▶ **Text**:
--- START ---

Architecture¶
Package structure¶
src/ops_hpc/
__main__.py # Entry point (GUI or CLI dispatch)
config.py # Configuration dataclass
cli.py # argparse CLI dispatcher
core/ # GCP SDK wrappers (no UI imports)
compute.py # Compute Engine: VM + image CRUD
storage.py # Cloud Storage: bucket + blob ops
monitoring.py # Monitoring API + SSH fallback
ssh.py # gcloud compute ssh/scp wrappers + OS Login check
vm_guard.py # Quadruple-safety VM cleanup
session_state.py # Crash recovery state tracking
download_tracker.py # Persistent download progress
commands/ # One module per CLI command
setup.py # Check auth, OS Login, bucket, IAM, quota
build.py # Spot VM → build script → image → delete
run.py # VM → analysis → GCS upload → delete
results.py # GCS → local download → verify → delete
status.py # Show image, VMs, bucket, costs
image.py # Image archive/restore/delete
cleanup.py # Force-wipe bucket, kill VMs
gui/ # PySide6 dashboard
app.py # QApplication launcher
main_window.py # Single-window dashboard
workers.py # QThread wrappers (introspects signatures)
widgets/
status_bar.py # Top bar indicators
job_queue.py # Job queue with load/save
log_viewer.py # Scrollable OpenSees output
vm_monitor.py # Text-based VM metrics
panic_buttons.py # Emergency controls + deadline
settings_panel.py # Configuration panel
Design principles¶
Backend/Frontend separation¶
All logic lives in core/ and commands/. GUI and CLI are thin wrappers that call the same functions with different callbacks:
# CLI passes print
execute(config, on_log=print, on_confirm=lambda msg: input("y/n: "))
# GUI passes Qt signals
execute(config, on_log=worker.log_line.emit, on_confirm=worker.confirm_requested.emit)
Callback pattern¶
Commands accept optional callbacks:
on_log(str)— log messageson_confirm(str) -> bool— confirmation dialogson_progress(str, int, int)— download progresson_metrics(dict)— VM metrics updateson_deadline(Deadline)— mutable deadline object
The CommandWorker uses inspect.signature to only pass callbacks the function accepts.

--- END ---

▶ **Data rows**:

--- START ---

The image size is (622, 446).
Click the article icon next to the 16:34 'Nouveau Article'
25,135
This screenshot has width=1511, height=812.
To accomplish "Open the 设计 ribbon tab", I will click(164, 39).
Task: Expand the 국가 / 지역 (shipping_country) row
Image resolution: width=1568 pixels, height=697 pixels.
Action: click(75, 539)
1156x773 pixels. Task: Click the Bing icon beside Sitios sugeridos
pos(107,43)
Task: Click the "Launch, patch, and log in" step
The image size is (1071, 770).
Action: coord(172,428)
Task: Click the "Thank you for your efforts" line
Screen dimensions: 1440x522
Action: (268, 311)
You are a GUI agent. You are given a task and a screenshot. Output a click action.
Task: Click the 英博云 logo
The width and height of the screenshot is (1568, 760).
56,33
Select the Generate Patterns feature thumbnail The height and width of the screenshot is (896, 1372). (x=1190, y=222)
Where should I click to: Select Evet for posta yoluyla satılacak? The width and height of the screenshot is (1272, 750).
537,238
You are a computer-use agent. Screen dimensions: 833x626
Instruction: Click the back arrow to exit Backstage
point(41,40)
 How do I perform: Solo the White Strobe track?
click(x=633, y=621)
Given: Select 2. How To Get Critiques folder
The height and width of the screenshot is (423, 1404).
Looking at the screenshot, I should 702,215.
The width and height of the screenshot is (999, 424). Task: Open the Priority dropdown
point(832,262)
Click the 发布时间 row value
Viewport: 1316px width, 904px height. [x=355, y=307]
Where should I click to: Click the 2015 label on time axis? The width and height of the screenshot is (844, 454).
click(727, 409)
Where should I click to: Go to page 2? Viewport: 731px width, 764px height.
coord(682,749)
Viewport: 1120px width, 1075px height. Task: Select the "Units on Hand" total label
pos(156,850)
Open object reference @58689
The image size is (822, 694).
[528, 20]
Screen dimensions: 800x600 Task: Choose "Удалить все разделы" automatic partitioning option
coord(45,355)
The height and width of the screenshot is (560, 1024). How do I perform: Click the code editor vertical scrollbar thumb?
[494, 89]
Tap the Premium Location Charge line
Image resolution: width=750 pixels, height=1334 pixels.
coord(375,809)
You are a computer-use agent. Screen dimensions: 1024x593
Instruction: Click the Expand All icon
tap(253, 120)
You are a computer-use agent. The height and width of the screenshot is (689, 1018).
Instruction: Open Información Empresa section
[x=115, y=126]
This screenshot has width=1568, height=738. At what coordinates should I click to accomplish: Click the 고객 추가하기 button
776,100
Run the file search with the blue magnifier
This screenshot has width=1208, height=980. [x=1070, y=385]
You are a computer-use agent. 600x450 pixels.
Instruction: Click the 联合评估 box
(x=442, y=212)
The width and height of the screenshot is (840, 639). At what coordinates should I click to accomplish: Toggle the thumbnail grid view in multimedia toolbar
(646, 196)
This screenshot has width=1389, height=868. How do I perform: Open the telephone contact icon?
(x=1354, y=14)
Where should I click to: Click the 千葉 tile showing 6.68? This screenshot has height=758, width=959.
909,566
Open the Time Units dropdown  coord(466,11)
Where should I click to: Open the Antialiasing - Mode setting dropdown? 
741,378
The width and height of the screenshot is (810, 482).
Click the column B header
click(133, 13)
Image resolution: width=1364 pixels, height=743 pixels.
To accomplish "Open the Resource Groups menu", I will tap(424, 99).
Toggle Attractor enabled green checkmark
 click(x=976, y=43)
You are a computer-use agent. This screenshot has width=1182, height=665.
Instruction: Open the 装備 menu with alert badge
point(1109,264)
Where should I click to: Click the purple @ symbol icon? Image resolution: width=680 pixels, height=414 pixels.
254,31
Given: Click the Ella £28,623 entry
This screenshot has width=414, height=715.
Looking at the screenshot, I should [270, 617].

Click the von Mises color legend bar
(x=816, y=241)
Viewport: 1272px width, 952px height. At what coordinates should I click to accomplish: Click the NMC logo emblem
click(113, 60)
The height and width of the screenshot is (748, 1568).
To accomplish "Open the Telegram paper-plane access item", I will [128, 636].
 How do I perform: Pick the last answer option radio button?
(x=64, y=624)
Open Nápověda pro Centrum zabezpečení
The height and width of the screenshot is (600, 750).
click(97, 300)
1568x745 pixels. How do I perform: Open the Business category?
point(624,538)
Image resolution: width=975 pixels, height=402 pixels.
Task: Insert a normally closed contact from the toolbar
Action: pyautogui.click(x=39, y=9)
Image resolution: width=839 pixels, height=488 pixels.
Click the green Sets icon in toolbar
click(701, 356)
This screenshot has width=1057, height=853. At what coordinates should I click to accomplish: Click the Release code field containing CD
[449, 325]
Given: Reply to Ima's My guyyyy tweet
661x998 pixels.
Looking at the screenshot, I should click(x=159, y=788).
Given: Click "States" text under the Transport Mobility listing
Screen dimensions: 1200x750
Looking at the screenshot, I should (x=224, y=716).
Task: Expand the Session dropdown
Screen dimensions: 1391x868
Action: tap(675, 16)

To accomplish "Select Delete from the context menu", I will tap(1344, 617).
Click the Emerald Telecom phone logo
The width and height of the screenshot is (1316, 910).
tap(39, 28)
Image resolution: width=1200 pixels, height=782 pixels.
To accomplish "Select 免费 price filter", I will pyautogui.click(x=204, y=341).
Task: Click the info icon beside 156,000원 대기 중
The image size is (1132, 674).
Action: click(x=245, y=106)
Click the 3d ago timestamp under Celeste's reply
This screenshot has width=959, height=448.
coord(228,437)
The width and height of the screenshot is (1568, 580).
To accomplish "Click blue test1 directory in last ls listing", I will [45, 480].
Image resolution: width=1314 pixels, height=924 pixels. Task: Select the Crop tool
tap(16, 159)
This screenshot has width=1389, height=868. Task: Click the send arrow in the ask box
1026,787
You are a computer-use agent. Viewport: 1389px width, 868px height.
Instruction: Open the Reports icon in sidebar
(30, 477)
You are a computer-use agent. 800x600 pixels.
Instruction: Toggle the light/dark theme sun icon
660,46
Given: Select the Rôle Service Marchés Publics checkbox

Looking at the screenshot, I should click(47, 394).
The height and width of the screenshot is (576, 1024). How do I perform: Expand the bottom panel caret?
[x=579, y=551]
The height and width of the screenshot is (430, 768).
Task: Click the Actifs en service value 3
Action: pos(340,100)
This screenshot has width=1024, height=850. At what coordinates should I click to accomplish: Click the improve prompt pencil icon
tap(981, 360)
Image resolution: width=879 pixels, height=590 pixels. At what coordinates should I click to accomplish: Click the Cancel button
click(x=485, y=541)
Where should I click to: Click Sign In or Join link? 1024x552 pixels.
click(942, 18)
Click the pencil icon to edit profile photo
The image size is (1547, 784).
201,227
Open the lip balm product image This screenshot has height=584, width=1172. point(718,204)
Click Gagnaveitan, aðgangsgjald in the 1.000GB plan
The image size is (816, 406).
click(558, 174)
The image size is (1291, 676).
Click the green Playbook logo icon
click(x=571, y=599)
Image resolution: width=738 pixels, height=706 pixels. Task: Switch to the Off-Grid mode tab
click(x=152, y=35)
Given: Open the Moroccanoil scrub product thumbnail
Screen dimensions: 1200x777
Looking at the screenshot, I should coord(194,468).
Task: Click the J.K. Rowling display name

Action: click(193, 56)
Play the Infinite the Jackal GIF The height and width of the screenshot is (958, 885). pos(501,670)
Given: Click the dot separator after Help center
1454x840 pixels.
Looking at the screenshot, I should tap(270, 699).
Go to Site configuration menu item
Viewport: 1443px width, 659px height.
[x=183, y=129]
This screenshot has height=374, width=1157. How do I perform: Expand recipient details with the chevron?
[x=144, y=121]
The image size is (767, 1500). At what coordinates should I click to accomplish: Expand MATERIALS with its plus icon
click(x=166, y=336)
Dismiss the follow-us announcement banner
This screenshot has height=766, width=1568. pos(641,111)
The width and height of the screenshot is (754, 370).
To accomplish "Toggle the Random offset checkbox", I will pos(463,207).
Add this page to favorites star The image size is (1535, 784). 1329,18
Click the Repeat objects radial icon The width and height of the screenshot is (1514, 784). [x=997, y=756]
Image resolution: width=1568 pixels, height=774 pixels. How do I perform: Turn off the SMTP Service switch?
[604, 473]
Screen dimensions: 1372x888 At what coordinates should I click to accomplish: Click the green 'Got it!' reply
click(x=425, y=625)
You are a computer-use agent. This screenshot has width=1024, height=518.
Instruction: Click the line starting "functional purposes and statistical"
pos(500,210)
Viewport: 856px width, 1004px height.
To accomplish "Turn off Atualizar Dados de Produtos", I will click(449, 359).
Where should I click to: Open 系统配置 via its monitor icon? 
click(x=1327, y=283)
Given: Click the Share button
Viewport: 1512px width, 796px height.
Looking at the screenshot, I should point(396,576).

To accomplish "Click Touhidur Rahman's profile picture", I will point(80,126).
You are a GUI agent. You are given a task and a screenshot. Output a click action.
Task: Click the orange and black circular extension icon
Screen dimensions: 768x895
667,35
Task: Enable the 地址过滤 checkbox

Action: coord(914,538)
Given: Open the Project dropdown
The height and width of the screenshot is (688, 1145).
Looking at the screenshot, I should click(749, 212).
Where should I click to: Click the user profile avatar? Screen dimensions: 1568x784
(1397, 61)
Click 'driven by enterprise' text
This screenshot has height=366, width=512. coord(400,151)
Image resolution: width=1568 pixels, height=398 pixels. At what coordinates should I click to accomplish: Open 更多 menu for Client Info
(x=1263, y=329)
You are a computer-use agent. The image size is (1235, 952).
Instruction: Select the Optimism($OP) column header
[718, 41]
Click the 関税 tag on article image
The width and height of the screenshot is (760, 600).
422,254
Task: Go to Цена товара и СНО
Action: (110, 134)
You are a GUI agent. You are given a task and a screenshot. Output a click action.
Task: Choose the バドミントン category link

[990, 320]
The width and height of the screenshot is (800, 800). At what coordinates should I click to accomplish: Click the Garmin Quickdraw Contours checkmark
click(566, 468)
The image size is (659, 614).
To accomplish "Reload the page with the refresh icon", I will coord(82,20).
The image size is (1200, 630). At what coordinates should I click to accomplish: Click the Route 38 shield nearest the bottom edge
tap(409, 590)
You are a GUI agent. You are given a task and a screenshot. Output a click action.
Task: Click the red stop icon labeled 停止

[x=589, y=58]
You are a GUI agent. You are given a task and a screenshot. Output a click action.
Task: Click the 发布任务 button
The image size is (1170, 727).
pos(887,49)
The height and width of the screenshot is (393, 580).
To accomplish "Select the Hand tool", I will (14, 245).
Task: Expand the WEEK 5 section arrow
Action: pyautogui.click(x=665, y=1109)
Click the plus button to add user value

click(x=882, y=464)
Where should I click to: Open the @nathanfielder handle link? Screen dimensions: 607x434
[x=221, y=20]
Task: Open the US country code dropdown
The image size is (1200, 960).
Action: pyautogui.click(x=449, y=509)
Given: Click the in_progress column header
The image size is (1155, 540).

--- END ---

▶ **To-do list**:
a) According to the architecture text, how can the CLI and the GUI both run the same command functions? Answer in one to three sentences.
b) Answer these from the architecture text:
(i) Which module wraps gcloud compute ssh/scp?
(ii) What library is the gui/ dashboard built with?
(iii) What does the on_progress callback report?
c) Carry on the architecture text for the ops_hpc package from its last sentence.

▶ **Final results**:
a) All logic lives in core/ and commands/, and the commands accept optional callbacks. The CLI and GUI are thin wrappers that call the same functions and differ only in the callbacks they pass: the CLI passes print and an input prompt, and the GUI passes Qt signal emitters.

b)
(i) ssh.py, which also does the OS Login check.
(ii) PySide6.
(iii) Download progress.

c)
Thread-safe deadline¶
class Deadline:
def extend(self, minutes: int) # thread-safe, called from GUI
def remaining_s -> float # thread-safe, read from worker
def expired -> bool
GUI's extend buttons call deadline.extend(30) from the main thread. The worker's watchdog thread reads deadline.expired every 2 seconds.
Data flow¶
Build pipeline¶
Config.load() → create_instance(spot, hpc-rocky-8)
→ VMGuard.__enter__()
→ wait_for_ssh()
→ scp_upload(build_opensees_full.sh)
→ run_ssh("sudo bash build_opensees_full.sh 88")
→ stop_instance()
→ create_image_from_disk()
→ delete_instance()
→ VMGuard.disarm()
Analysis pipeline¶
Config.load() → create_instance(from opensees-hpc image)
→ VMGuard.__enter__()
→ wait_for_ssh()
→ for each job:
→ scp_upload(*.tcl, *.cdata, *.pltbg)
→ Deadline(job.timeout_min * 60)
→ run_ssh("openseesmp N main.tcl", stream=True)
→ _start_background_upload(gsutil → GCS)
→ wait for uploads
→ delete_instance()
→ VMGuard.disarm()
Results pipeline¶
poll_and_download():
→ list_result_sets(GCS bucket)
→ for each new set:
→ download_result_set(GCS → local)
→ verify_download(size matching)
→ delete_result_set(GCS)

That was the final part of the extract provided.